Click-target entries
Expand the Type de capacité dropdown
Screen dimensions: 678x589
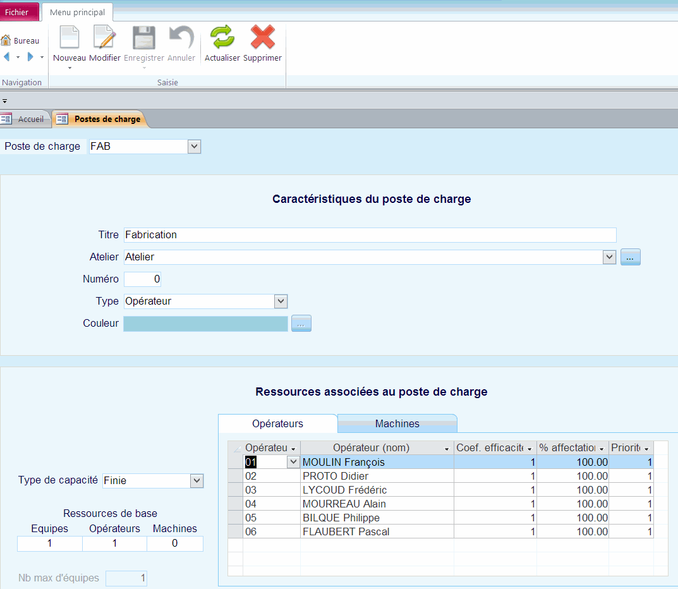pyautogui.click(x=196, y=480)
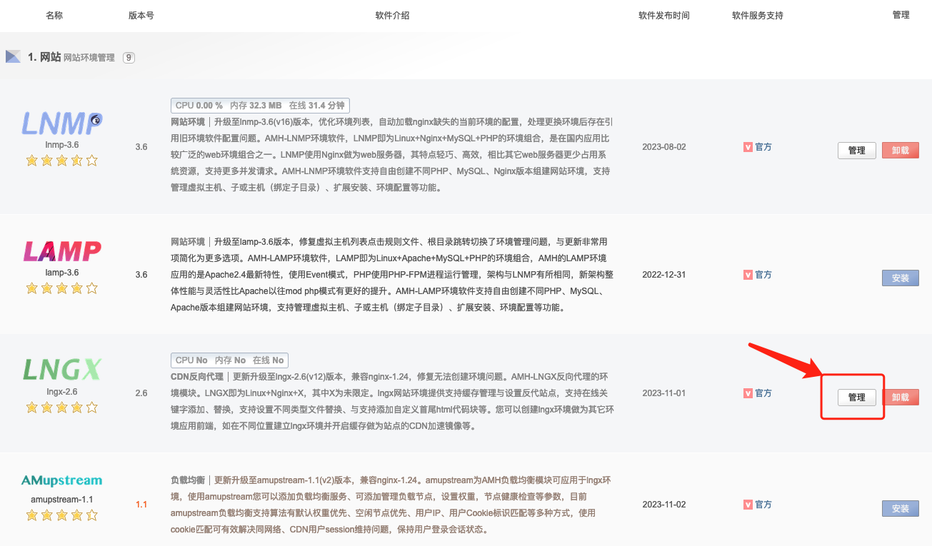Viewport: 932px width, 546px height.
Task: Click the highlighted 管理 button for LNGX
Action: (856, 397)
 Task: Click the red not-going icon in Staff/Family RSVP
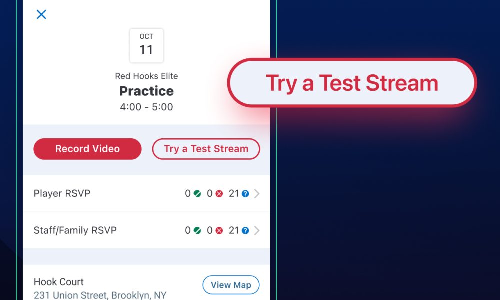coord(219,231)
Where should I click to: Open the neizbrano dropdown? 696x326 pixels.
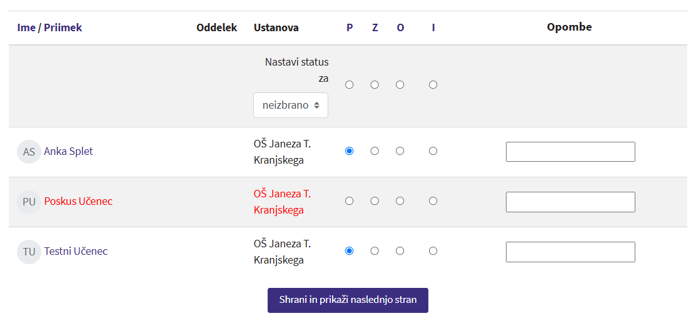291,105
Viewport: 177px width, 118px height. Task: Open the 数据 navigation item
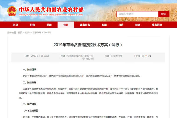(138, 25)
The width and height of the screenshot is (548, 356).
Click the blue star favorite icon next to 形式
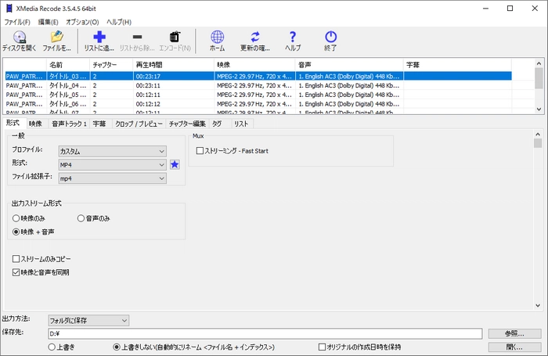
* * *
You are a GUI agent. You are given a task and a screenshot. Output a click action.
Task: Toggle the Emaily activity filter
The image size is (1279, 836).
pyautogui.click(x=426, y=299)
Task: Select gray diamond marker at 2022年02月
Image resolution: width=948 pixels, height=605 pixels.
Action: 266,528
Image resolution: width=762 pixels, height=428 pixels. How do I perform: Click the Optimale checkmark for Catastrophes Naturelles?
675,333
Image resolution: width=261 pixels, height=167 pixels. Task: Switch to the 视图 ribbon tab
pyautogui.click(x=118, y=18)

What you have to do => Format the entries from the line with "Expand the Type de capacité dropdown" up to and including the line with "Click the blue star favorite icon next to 形式" as a Markdown table with the columns No. and Line, one numbered row per line. Skip blank lines and leave the pictures out.

Result for this exercise =>
| No. | Line |
|---|---|
| 1 | Expand the Type de capacité dropdown |
| 2 | Screen dimensions: 678x589 |
| 3 | pyautogui.click(x=196, y=480) |
| 4 | Viewport: 932px width, 546px height. |
| 5 | Task: Click the highlighted 管理 button for LNGX |
| 6 | Action: (856, 397) |
| 7 |  Task: Click the red not-going icon in Staff/Family RSVP |
| 8 | coord(219,231) |
| 9 | Where should I click to: Open the neizbrano dropdown? 696x326 pixels. |
| 10 | 291,105 |
| 11 | Viewport: 177px width, 118px height. Task: Open the 数据 navigation item |
| 12 | (138, 25) |
| 13 | The width and height of the screenshot is (548, 356). |
| 14 | Click the blue star favorite icon next to 形式 |